Net neutrality advocates also warn that a repeal of the rules could allow ISPs to push customers toward using certain services by providing full-speed access to their own services and slowing down access to others. For example, companies like Comcast that operate their own streaming video services could slow access to third-party streaming services like Netflix, Hulu and Amazon Prime. Comcast customers could be forced to pay an extra fee to get full-speed access to those services, while Comcast services would be provided at no additional charge.

More importantly, advocates of net neutrality also see the policy as a means of preserving free speech in an open and active internet community.

“The reality is that market forces will prevent too much misbehavior in major urban areas, but the threat is real in more suburban and rural areas,” Young said, adding that areas with only one major ISP option will be at increased risk of limited content and higher pricing.

Opponents of net neutrality say the policy prevents innovation and competition, and stifles the free market forces that have developed the internet in its current state.

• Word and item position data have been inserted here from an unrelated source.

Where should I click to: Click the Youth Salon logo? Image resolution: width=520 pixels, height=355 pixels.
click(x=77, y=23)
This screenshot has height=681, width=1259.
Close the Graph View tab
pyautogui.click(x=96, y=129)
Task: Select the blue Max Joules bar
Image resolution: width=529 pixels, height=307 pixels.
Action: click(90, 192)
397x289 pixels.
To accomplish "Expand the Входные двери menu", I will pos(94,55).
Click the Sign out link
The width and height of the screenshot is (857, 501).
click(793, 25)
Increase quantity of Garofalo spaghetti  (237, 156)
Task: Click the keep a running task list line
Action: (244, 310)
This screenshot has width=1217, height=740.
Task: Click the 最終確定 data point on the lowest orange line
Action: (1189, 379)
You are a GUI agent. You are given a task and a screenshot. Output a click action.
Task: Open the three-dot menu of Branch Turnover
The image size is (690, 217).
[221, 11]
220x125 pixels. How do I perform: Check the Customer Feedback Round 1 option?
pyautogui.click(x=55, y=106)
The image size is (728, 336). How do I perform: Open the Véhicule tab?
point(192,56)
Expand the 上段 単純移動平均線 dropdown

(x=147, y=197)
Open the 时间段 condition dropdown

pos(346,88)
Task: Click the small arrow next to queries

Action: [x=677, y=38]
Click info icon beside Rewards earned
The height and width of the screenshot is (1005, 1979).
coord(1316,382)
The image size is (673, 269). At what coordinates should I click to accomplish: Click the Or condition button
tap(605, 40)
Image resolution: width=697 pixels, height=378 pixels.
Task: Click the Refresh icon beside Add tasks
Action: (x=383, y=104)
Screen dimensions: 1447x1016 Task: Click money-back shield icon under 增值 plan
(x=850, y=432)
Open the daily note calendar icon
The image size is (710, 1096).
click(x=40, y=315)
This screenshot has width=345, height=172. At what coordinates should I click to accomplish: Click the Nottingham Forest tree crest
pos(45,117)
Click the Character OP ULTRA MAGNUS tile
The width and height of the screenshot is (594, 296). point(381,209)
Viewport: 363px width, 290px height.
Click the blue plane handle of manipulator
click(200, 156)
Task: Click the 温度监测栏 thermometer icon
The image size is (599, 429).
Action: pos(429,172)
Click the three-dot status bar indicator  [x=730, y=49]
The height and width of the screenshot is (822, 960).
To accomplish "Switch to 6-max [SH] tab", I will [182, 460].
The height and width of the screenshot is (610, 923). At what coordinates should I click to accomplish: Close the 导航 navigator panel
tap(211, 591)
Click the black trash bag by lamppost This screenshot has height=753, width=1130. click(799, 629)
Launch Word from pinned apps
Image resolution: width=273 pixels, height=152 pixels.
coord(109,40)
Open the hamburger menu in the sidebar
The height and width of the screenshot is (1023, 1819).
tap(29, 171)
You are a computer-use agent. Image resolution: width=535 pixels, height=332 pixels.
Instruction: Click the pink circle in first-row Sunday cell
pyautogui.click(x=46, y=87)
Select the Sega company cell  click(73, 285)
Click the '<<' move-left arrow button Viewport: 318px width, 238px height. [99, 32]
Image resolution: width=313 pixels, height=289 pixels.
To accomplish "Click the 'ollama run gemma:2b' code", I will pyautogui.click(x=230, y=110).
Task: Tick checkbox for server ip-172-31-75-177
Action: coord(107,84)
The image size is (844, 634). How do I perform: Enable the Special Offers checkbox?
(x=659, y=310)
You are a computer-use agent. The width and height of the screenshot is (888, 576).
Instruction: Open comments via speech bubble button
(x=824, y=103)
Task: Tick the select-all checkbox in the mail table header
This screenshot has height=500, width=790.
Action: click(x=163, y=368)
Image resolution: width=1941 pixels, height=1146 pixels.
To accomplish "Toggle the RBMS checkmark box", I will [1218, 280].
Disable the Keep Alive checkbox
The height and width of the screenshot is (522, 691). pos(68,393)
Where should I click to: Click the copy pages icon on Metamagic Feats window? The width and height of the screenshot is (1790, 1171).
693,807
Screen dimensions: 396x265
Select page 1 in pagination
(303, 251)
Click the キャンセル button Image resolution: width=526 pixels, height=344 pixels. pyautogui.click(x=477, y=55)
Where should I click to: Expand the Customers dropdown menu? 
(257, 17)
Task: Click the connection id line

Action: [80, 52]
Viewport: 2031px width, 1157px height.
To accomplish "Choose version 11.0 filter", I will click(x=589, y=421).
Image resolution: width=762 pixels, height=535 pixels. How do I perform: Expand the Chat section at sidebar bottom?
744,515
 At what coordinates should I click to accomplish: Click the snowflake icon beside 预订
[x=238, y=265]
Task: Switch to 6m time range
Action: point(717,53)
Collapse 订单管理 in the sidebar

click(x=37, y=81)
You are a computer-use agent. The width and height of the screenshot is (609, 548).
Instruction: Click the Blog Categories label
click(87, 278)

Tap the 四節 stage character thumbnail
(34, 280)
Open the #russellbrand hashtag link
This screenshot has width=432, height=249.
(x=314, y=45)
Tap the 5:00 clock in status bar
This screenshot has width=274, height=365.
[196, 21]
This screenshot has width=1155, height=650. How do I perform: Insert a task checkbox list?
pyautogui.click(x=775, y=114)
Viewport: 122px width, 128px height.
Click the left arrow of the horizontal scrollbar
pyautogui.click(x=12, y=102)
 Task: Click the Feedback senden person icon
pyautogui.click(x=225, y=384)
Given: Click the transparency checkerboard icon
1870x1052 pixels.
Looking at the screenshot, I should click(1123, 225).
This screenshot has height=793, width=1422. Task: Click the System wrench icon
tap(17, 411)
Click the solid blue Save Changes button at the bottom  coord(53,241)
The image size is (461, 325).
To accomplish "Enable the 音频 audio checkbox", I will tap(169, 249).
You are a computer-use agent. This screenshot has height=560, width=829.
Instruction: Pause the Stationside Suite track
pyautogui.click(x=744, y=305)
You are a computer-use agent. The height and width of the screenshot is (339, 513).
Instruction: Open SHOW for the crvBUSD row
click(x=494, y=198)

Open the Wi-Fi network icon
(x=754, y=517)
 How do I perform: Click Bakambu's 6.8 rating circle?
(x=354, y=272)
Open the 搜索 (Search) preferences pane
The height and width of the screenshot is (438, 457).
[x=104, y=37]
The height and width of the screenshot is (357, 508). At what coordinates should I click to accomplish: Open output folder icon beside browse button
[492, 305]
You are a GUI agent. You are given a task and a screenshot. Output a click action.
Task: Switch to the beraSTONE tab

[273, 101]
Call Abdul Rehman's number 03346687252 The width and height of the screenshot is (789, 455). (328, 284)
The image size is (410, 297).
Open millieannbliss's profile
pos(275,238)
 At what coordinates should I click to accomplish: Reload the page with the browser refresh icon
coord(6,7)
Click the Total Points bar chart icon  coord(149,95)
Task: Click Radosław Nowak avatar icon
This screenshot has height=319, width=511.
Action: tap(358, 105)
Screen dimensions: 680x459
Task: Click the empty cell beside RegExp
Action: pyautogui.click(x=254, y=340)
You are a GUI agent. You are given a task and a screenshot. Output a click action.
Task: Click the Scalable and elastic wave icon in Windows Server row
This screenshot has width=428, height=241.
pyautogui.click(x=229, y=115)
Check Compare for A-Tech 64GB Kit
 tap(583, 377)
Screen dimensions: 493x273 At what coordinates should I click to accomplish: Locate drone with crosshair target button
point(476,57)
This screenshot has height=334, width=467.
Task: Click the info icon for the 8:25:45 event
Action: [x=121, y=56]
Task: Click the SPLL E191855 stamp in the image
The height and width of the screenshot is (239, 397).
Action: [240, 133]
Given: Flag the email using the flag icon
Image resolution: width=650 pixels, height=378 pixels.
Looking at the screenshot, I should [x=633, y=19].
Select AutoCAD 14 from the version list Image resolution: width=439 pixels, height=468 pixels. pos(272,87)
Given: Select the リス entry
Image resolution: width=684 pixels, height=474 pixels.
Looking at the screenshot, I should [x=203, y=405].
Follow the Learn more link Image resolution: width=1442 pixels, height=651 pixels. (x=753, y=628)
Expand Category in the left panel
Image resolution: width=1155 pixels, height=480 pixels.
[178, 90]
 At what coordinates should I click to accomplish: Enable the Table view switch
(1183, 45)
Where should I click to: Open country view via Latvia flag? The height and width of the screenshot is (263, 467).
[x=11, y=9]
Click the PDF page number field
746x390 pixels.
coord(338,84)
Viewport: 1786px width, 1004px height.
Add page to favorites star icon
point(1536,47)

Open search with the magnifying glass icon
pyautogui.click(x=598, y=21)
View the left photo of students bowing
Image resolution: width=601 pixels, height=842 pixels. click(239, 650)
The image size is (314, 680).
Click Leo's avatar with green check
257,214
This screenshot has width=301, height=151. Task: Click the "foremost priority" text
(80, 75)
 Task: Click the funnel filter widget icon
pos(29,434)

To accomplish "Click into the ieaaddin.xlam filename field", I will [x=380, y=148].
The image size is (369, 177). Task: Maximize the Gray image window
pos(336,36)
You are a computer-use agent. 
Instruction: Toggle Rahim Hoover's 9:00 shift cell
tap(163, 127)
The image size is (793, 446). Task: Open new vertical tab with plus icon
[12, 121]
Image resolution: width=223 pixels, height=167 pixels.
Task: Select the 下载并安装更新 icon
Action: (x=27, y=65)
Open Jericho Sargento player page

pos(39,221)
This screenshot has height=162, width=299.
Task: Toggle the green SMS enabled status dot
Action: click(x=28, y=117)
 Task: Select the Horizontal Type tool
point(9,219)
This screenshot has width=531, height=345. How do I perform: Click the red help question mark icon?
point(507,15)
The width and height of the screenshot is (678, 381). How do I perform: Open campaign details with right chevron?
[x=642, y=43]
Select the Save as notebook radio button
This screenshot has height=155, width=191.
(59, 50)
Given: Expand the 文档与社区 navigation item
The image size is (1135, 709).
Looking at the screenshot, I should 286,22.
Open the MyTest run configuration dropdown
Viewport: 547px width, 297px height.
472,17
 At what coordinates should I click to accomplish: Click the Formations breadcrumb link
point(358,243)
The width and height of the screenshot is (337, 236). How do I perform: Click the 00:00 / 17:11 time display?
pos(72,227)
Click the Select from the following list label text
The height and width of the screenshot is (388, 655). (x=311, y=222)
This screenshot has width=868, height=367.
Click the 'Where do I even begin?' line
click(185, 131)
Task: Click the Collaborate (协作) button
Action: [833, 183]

They argue that the price of complying with increased regulatory burden is prohibitive for many companies, leading to decreased investment into new ISPs or infrastructure development in rural areas.

A number of ISPs operate on the Key Peninsula, but generally only one or perhaps two are available in a given area.

Net neutrality opponents believe that the regulation stifles the ability of large corporations to implement fees on content providers who take up a large amount of bandwidth. Young explained the argument in terms of a water system. “If somebody’s using a ton of water in your water system, you should be able to charge them more, and that will help pay for the buildout of the rest of the system,” he said.

Young said that argument is “a legit criticism,” but maintains his pro-net neutrality stance.

Net neutrality opponents see the 2015 regulations as an unnecessary expansion of government authority. They also claim that none of the issues raised by net neutrality advocates existed in any major form before the regulations were put in place three years ago, suggesting that there was little justification for the rules in the first place.

The issue has been hotly contested, roughly along party lines; the three Republican members of the FCC voted to repeal net neutrality, outvoting the two Democrat commissioners. Locally, U.S. Rep. Kilmer (D-Gig Harbor) has also voiced his opposition to the changes. Tech companies and services such as Amazon, Facebook, Netflix and Microsoft have come out against the repeal, while most major ISPs support it.

It is impossible to predict the fate of the repeal at this time. Members of the Washington state delegation have introduced net neutrality-related bills in Congress, and the FCC ruling has been challenged in the courts and in state legislatures.

On Jan. 16, Washington State Attorney General Bob Ferguson, along with a coalition of 21 other states and the District of Columbia, filed a petition to appeal the FCC decision to rescind net neutrality to the U.S. Court of Appeals for the District of Columbia. The move is the first step by the states in an attempt to block the FCC’s decision.

“Allowing powerful special interests to act as the internet’s gatekeepers harms consumers, innovation and small business,” Ferguson stated. “We believe the FCC acted unlawfully when it gutted net neutrality, and I look forward to holding the FCC accountable to the rule of law.”